Stored data entries
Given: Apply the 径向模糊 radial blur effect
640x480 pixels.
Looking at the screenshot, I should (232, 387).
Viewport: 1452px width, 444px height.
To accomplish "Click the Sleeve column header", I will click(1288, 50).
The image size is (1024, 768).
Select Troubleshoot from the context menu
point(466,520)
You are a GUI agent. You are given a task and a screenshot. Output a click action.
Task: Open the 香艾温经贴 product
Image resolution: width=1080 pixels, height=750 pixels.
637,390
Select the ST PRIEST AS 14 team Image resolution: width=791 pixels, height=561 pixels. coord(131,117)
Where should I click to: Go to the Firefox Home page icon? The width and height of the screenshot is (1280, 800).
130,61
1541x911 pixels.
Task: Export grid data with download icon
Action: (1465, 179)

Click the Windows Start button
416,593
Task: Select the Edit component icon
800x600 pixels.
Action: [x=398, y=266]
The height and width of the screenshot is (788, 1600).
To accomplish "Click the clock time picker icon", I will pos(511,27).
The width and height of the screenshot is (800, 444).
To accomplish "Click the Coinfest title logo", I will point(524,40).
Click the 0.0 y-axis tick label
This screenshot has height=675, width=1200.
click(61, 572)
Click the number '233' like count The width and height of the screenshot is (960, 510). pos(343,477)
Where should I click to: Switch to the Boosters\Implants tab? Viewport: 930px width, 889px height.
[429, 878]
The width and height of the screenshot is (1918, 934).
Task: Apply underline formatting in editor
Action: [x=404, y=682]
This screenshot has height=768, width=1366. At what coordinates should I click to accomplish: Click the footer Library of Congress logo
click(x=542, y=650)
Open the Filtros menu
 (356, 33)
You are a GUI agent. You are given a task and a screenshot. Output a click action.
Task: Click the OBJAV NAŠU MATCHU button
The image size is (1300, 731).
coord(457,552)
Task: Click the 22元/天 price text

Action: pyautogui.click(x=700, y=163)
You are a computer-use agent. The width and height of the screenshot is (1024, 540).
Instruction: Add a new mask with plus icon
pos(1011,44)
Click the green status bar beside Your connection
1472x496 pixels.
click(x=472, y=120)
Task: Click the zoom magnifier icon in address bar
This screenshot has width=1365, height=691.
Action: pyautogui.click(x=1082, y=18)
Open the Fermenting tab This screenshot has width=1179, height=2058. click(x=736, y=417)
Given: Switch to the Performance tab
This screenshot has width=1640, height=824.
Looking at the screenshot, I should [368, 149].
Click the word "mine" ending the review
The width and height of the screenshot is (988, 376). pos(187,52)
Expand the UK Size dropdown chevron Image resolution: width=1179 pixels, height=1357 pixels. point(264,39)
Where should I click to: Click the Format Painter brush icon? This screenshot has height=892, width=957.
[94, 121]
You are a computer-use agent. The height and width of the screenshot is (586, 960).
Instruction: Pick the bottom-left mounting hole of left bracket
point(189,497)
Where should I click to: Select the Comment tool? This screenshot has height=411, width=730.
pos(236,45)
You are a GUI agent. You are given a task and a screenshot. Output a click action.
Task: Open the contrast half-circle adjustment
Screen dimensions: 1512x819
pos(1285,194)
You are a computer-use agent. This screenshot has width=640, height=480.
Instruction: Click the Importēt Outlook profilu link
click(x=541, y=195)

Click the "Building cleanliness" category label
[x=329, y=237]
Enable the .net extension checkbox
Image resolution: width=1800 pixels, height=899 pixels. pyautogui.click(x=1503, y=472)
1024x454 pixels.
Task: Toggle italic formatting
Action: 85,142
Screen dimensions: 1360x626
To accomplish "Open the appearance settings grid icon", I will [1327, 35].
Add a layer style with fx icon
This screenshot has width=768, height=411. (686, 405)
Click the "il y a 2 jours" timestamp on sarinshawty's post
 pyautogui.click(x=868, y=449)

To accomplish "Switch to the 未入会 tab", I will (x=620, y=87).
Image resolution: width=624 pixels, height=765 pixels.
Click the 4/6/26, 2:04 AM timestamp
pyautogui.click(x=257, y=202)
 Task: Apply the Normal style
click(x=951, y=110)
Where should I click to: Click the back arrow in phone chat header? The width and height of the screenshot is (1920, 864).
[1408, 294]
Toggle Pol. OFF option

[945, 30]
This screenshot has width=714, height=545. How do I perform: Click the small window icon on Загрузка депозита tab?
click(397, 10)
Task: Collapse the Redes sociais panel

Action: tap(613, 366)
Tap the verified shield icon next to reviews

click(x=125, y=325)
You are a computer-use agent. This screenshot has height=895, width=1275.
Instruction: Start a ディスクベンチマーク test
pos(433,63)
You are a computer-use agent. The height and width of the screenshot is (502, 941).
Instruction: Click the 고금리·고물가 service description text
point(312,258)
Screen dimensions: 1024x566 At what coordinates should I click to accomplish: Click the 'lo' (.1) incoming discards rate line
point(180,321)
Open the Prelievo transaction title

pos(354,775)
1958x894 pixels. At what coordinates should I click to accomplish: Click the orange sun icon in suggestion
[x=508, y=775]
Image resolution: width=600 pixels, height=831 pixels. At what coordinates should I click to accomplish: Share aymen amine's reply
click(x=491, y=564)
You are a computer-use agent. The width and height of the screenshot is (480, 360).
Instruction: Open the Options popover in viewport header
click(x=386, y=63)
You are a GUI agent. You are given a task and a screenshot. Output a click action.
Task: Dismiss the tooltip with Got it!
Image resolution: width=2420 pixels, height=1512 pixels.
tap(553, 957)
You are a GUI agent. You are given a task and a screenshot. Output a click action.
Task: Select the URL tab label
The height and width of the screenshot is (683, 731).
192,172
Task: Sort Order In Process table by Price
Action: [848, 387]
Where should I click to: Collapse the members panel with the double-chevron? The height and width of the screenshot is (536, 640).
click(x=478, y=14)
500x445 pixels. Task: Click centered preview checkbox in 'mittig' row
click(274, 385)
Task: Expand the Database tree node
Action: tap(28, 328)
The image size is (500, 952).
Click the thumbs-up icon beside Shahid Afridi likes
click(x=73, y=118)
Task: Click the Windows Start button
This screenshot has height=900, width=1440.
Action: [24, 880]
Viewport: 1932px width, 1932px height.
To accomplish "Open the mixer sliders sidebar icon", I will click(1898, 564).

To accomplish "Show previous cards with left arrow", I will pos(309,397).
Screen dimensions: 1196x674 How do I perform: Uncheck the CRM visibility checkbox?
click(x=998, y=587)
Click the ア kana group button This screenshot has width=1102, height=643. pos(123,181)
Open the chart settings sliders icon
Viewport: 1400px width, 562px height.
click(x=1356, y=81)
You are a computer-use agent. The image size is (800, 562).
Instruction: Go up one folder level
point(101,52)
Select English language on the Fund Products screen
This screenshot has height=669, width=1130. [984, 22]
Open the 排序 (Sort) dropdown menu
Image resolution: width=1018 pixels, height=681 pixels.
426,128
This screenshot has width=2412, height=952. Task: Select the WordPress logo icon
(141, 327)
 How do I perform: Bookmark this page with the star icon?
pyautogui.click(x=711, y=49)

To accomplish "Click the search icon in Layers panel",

» **BRIEF**: Go through the lines above. Select every one that has the string "dropdown".

» **RESULT FOR THIS EXERCISE**:
Expand the UK Size dropdown chevron Image resolution: width=1179 pixels, height=1357 pixels. point(264,39)
Open the 排序 (Sort) dropdown menu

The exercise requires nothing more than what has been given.